[[ The data, beginning ]]

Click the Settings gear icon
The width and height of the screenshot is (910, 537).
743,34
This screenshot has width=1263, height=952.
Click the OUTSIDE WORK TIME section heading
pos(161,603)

[[ The data, end ]]

Please write the data above out again, exactly the same.

• [Answer to this problem]:
Click the Settings gear icon
The width and height of the screenshot is (910, 537).
743,34
This screenshot has width=1263, height=952.
Click the OUTSIDE WORK TIME section heading
pos(161,603)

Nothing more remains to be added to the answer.